Among the lines of data below, reproduce only those from the one with "Task: Click the Active" through the one with "Task: Click the QQ收藏 share icon", exactly as they stand, both ends included.

→ **The data**:
----------

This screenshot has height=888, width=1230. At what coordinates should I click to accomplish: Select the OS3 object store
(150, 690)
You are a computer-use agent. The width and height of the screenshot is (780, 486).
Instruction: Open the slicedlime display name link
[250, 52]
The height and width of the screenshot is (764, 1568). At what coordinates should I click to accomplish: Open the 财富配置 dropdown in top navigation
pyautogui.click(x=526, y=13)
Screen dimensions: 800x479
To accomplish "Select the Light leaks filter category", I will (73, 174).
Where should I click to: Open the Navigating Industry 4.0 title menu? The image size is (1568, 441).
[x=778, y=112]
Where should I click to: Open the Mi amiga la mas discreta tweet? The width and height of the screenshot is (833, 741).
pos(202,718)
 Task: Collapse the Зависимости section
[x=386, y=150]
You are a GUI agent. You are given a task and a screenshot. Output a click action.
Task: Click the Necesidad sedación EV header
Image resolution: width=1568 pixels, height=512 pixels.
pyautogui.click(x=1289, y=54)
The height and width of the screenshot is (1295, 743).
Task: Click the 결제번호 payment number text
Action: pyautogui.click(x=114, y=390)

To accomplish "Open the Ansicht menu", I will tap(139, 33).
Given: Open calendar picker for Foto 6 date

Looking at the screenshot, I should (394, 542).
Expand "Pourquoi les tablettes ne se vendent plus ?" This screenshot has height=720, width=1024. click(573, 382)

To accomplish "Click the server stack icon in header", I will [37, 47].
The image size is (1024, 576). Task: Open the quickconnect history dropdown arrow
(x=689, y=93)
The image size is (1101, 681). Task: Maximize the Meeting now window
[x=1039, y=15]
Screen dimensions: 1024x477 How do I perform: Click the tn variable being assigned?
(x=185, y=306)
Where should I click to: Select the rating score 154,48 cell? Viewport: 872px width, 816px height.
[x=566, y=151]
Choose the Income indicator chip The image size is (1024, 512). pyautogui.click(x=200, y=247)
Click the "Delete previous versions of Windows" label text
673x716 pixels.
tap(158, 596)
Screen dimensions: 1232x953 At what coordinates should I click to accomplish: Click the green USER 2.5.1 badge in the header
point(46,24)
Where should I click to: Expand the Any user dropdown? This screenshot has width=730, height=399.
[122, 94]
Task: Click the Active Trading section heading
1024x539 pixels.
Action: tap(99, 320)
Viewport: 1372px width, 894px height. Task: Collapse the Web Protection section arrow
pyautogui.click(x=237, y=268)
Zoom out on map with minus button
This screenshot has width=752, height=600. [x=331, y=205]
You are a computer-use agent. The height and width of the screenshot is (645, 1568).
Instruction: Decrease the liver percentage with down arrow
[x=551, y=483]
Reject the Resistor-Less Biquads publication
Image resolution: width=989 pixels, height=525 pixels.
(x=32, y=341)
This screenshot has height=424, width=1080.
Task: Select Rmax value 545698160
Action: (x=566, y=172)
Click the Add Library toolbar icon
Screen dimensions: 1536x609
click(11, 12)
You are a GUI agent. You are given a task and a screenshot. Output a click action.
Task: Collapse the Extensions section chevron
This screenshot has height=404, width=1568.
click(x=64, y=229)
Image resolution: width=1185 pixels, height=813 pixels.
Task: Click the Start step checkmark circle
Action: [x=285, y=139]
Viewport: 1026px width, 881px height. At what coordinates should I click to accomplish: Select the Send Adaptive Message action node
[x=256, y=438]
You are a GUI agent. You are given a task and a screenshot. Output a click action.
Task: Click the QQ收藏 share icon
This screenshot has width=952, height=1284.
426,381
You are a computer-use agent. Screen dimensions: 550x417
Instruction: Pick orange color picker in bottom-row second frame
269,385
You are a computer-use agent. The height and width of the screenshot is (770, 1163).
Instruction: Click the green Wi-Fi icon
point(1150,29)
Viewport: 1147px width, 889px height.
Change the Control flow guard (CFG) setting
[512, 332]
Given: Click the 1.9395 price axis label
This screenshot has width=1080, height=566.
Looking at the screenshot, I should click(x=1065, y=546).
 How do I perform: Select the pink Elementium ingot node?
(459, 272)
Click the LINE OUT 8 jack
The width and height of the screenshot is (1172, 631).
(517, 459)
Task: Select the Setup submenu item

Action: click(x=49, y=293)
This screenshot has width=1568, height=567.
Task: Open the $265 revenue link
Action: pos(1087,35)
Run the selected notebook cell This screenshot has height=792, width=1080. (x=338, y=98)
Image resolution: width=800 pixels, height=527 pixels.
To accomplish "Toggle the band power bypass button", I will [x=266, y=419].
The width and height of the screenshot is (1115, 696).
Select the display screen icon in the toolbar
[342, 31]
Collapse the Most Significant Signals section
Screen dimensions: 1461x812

----------

→ **Solved problem**:
Task: Click the Active Trading section heading
1024x539 pixels.
Action: tap(99, 320)
Viewport: 1372px width, 894px height. Task: Collapse the Web Protection section arrow
pyautogui.click(x=237, y=268)
Zoom out on map with minus button
This screenshot has width=752, height=600. [x=331, y=205]
You are a computer-use agent. The height and width of the screenshot is (645, 1568).
Instruction: Decrease the liver percentage with down arrow
[x=551, y=483]
Reject the Resistor-Less Biquads publication
Image resolution: width=989 pixels, height=525 pixels.
(x=32, y=341)
This screenshot has height=424, width=1080.
Task: Select Rmax value 545698160
Action: (x=566, y=172)
Click the Add Library toolbar icon
Screen dimensions: 1536x609
click(11, 12)
You are a GUI agent. You are given a task and a screenshot. Output a click action.
Task: Collapse the Extensions section chevron
This screenshot has height=404, width=1568.
click(x=64, y=229)
Image resolution: width=1185 pixels, height=813 pixels.
Task: Click the Start step checkmark circle
Action: [x=285, y=139]
Viewport: 1026px width, 881px height. At what coordinates should I click to accomplish: Select the Send Adaptive Message action node
[x=256, y=438]
You are a GUI agent. You are given a task and a screenshot. Output a click action.
Task: Click the QQ收藏 share icon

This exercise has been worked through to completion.